Data items:

____________________

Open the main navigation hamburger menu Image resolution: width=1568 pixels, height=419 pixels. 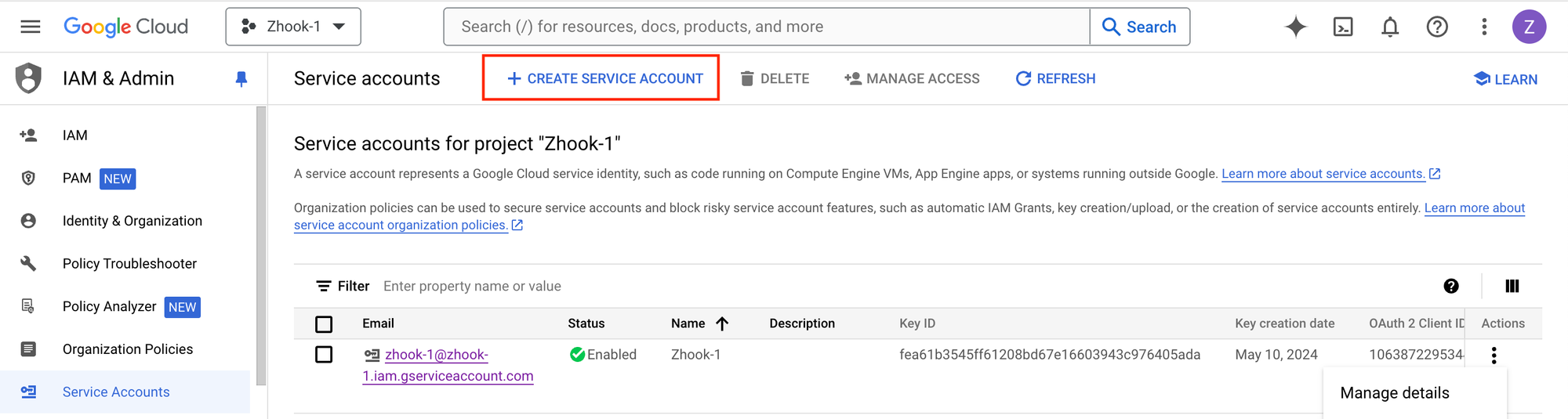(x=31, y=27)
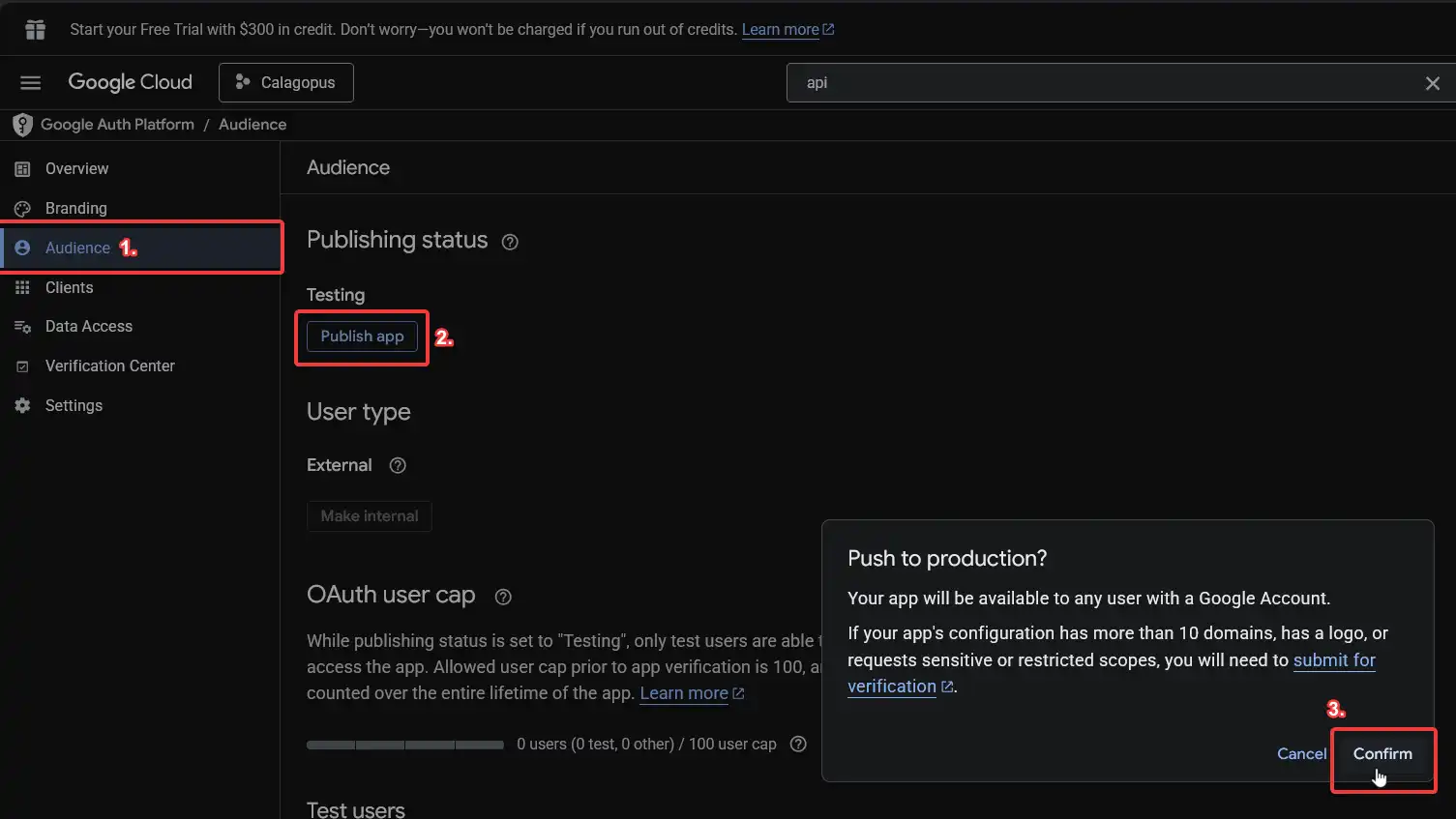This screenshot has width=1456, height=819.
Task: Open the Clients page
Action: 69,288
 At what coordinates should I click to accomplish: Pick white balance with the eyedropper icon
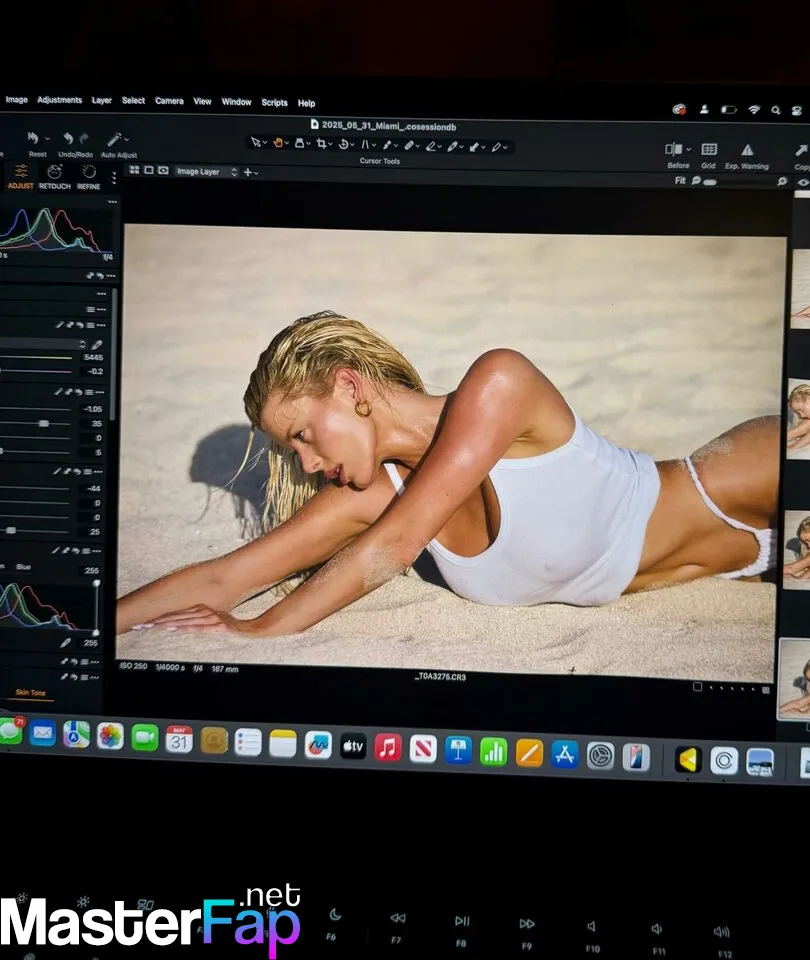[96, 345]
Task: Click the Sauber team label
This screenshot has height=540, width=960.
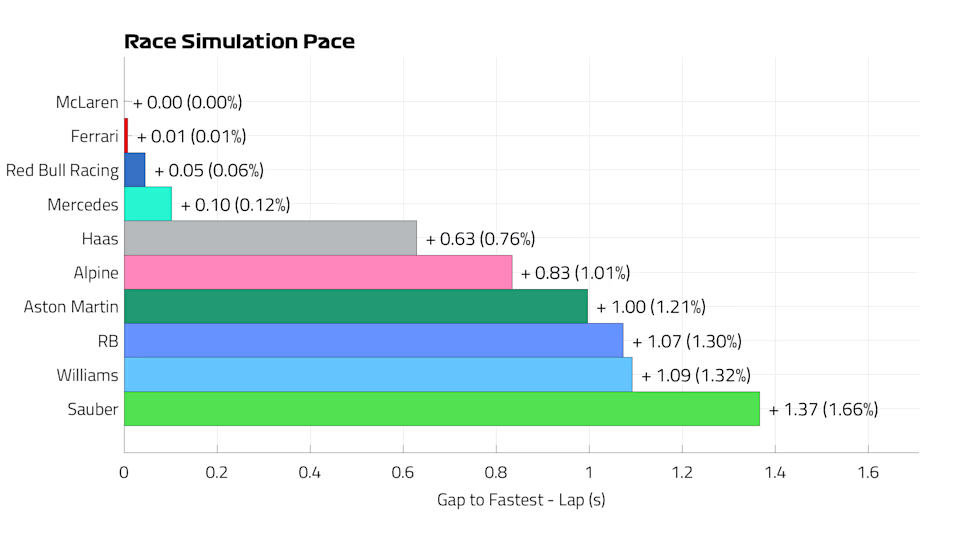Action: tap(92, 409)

____________________

Task instructions:
Leave the pictures aside and print exactly, and only, the lines from the one with "Task: Click the Sauber team label" through the end of the data, both included.

Exercise output:
Task: Click the Sauber team label
This screenshot has height=540, width=960.
Action: tap(92, 409)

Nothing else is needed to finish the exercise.